The White House Correspondents’ Dinner’s canceled comedian Amber Ruffin said that what she planned to say at the event was way worse than the comments she was fired for.
“If they didn’t want me doing that show before I had even opened my mouth, then they would have been really, really, sad with what they got,” Ruffin said Tuesday during her appearance on The Late Show with Stephen Colbert, which was originally booked as a reflective visit for after her hosting gig.
Ruffin revealed what she planned to say to conclude her remarks after some egging on from Colbert’s audience, but opted to skip perform any of her roast jokes. She told Stephen Colbert, who roasted George W. Bush to his face at the dinner in 2006, she would “absolutely not” be sharing those.
“I was going to end it with like, ‘This administration is trying to get you to hate other people. That is not your natural state. Human beings are made to love one another,’” she said. Ruffin also planned to say that the Trump administration “got you by convincing you that you’re filled with hate, and you absolutely aren’t. It’s the opposite of what you’re made for.’”

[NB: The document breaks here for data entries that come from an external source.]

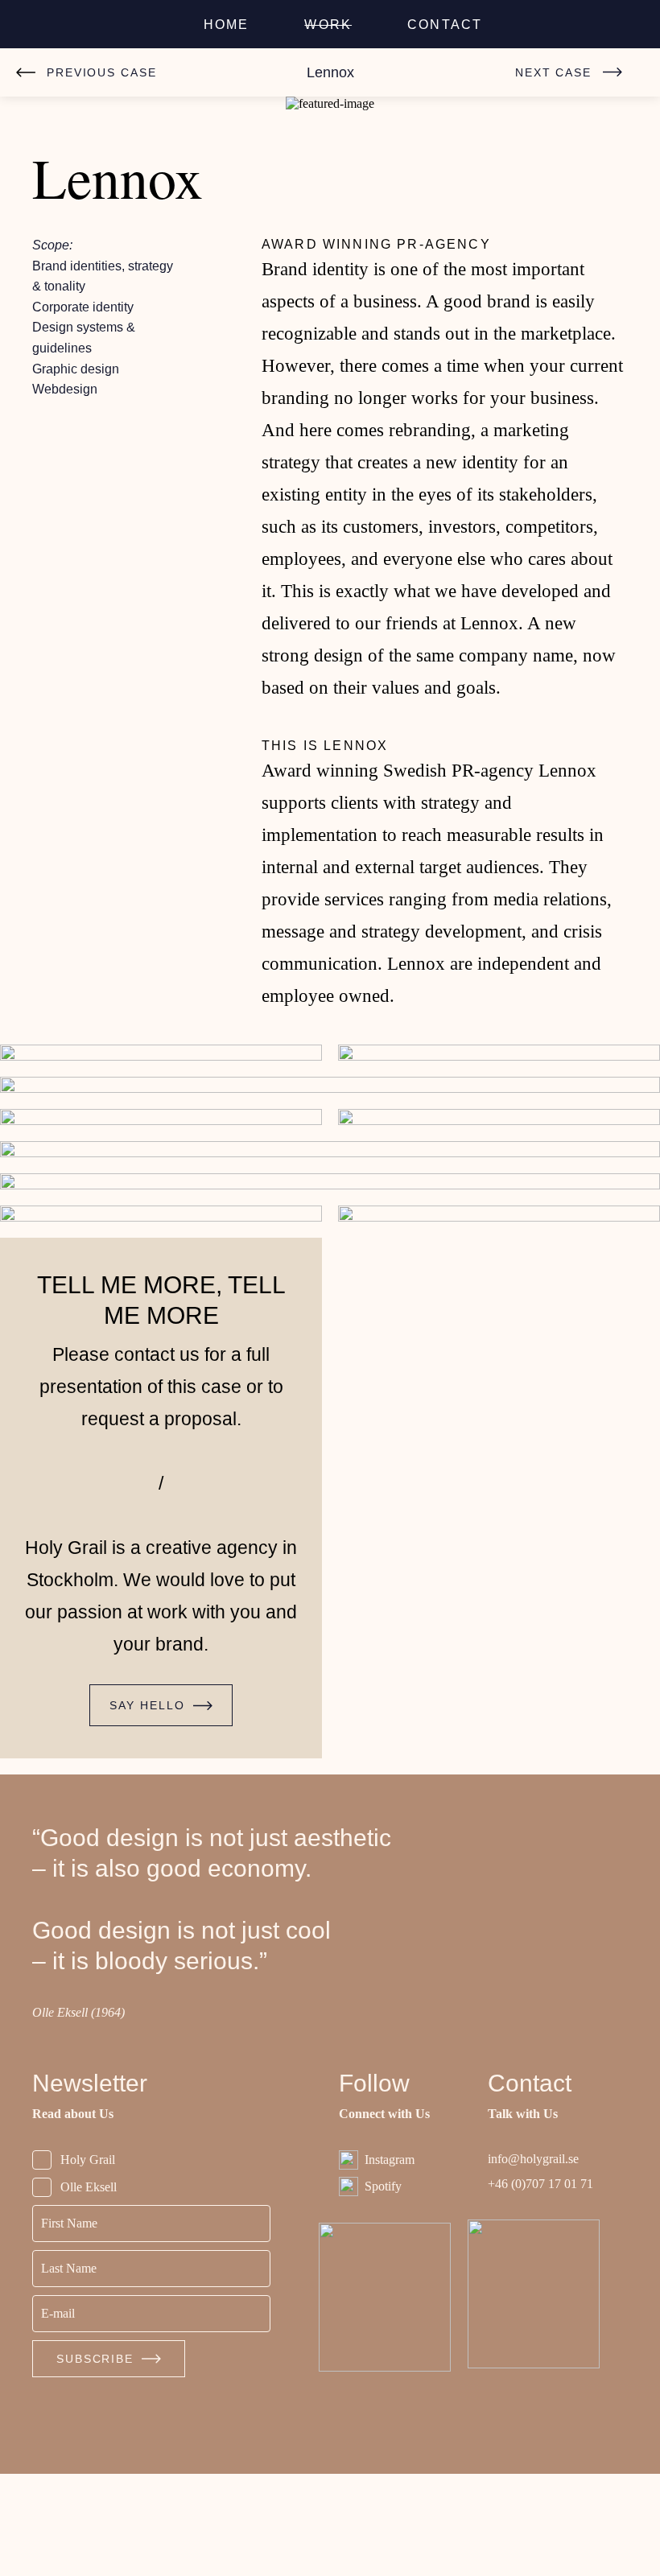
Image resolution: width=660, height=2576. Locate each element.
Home (228, 24)
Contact (444, 24)
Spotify (385, 2288)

She added, “And saying that out loud now makes me glad that I got canceled.”
Ruffin was tapped to host the traditional dinner right up until she appeared on The Daily Beast Podcast, where she told hosts comedian Samantha Bee and Beast Chief Content Officer Joanna Coles that the Trump administration are “kind of a bunch of murderers,” and that playing to both sides during her remarks at the annual dinner would’ve made them “feel like human beings, but they shouldn’t get to feel that way, ‘cause they’re not.”
Days later, the White House Correspondents Association announced that it was nixing Ruffin as part of the festivities on account of her “divisiveness.” Ruffin stood by her comments.
Ultimately though, Ruffin admitted, “My big mouth got me in trouble,” telling Colbert she thought her Tuesday appearance on his show would have been for “talking about some, ‘Oh, yeah, I did such a good job’ or ‘Well, it’s a tough house.’”
But she also seemed to have no regrets, reiterating her earlier comments that it would be “impossible to make jokes about both sides.”
“One side is snatching people up off the street and putting them on a plane, and the other is, you know, not doing that,” she concluded.